Nach 16 Jahren im Amt könnte die Herrschaft von Viktor Orbán in Ungarn am 12. April zu Ende gehen. Orbán ist der Politiker, der am längsten in der EU ein Regierungsamt innehat. Während seiner Zeit als Ministerpräsident hat er Ungarn stark verändert und gilt als Vorbild für viele rechtspopulistische Parteien in Europa. Er hat seine Macht durch eine Mischung aus starkem Nationalismus, strenger Einwanderungspolitik und großzügigen Sozialleistungen gesichert. Trotzdem gab es immer wieder Vorwürfe wegen der Bereicherung seiner Familie.
Nun sieht es so aus, als könnte sich etwas ändern: Péter Magyar, ein konservativer aber pro-europäischer Politiker, hat bei den Wahlen einen klaren Vorsprung. Er muss sich allerdings gegen heftige Angriffe aus Medien wehren, die von Orbáns Anhängern kontrolliert werden. Viele fragen sich jetzt: Was würde ein Regierungswechsel für Ungarn und ganz Europa bedeuten? Und was kann man von Péter Magyar erwarten?
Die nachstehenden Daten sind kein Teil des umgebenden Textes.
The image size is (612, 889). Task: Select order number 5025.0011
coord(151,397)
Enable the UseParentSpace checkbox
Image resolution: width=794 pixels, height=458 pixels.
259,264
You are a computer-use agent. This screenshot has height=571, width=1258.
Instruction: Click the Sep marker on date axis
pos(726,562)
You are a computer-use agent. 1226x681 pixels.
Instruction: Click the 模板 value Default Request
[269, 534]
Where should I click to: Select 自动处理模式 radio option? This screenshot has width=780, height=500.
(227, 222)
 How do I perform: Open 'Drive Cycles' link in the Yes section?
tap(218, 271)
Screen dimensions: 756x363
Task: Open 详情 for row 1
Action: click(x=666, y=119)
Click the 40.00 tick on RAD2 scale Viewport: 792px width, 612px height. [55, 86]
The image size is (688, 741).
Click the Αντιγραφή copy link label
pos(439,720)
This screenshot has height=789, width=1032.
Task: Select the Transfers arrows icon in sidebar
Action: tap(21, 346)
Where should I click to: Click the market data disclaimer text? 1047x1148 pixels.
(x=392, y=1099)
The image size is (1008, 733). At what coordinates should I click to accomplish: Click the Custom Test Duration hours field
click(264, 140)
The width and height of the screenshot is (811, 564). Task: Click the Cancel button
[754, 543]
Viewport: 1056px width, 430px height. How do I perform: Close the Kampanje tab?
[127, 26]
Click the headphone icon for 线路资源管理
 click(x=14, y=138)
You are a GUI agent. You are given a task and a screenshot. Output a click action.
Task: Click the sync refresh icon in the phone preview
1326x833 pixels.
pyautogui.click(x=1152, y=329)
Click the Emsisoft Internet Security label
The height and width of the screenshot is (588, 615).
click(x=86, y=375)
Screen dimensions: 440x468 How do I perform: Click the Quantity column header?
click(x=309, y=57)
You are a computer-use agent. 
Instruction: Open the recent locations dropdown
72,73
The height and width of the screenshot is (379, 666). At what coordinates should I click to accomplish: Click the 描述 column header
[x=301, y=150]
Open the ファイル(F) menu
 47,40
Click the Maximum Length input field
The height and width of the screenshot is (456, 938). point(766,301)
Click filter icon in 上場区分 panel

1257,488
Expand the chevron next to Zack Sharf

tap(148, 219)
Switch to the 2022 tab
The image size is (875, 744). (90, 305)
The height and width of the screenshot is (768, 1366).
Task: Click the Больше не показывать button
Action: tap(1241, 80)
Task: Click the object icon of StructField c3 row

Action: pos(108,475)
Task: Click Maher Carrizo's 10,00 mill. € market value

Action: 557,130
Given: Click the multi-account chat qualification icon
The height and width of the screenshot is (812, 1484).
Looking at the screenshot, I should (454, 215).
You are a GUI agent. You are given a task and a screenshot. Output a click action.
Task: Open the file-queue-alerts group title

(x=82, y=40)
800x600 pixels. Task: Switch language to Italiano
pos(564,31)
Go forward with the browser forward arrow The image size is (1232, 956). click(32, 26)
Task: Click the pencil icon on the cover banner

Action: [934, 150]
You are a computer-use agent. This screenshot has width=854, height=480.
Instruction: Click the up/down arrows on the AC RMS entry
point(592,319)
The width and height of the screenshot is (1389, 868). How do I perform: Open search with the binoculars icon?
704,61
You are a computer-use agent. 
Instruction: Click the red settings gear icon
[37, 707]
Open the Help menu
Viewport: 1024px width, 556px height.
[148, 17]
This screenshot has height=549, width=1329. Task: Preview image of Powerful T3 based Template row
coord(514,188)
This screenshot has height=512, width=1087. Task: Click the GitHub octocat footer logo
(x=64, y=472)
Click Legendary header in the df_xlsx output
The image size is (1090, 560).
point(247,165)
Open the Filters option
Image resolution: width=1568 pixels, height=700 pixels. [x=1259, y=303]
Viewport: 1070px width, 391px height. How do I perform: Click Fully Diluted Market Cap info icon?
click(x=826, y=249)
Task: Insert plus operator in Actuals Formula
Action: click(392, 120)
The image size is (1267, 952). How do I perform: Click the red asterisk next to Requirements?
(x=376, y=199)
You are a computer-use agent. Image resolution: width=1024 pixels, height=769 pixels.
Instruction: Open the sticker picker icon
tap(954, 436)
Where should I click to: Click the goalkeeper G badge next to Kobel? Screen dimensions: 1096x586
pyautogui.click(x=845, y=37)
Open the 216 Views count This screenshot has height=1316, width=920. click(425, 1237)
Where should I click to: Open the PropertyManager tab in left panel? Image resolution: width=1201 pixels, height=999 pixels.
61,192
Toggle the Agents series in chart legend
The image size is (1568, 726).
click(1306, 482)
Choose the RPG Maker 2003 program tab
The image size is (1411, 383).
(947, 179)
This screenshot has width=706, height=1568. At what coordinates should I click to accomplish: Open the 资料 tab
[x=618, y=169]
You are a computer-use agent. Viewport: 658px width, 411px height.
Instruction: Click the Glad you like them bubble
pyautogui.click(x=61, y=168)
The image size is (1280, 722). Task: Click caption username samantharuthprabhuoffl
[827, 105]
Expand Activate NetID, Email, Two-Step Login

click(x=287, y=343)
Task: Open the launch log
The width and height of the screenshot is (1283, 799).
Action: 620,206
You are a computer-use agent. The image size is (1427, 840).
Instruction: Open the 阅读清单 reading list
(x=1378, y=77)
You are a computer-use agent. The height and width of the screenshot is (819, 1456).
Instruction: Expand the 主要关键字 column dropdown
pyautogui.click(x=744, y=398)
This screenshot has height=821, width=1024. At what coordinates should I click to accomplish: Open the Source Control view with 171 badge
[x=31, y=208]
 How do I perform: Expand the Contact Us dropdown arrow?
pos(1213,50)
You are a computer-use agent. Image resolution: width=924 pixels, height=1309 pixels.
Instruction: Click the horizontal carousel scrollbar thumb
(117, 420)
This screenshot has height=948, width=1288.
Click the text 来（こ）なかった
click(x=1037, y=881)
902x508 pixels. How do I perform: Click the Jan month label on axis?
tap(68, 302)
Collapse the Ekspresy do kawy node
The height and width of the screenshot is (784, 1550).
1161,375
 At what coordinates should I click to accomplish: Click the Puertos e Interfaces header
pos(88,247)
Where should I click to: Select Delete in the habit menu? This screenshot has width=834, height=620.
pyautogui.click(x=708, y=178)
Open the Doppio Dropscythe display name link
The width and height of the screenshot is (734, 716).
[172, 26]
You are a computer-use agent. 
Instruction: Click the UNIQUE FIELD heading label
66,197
Über dieses Thema spricht Wolfgang Geier in der neuesten Folge des Politiktalks „zur SACHE“ am Mittwoch, dem 8. April 2026, um 22.30 Uhr auf ORF III und online auf ORF ON. Diskutiert werden die Entwicklungen unter anderem mit Eszter Kováts, Politikwissenschafterin an der Universität Wien, Boris Kálnoky, Leiter der Medienschule am regierungsnahen Mathias-Corvinus-Collegium in Budapest, und Ernst Gelegs, ehemaliger ORF-Korrespondent in Budapest.